Data records
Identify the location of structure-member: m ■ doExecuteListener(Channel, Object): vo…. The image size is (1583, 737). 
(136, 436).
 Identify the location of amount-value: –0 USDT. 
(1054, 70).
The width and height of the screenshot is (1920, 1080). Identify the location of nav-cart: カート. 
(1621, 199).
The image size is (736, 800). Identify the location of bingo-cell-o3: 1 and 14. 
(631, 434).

Exercise prompt
Please rewrite the lines above, from the first one through the line containing "(1621, 199).", substituting "Find the position of" for "Identify the location of" and leaving everything else unchanged.

Answer to the problem
Find the position of structure-member: m ■ doExecuteListener(Channel, Object): vo…. The image size is (1583, 737). 
(136, 436).
 Find the position of amount-value: –0 USDT. 
(1054, 70).
The width and height of the screenshot is (1920, 1080). Find the position of nav-cart: カート. 
(1621, 199).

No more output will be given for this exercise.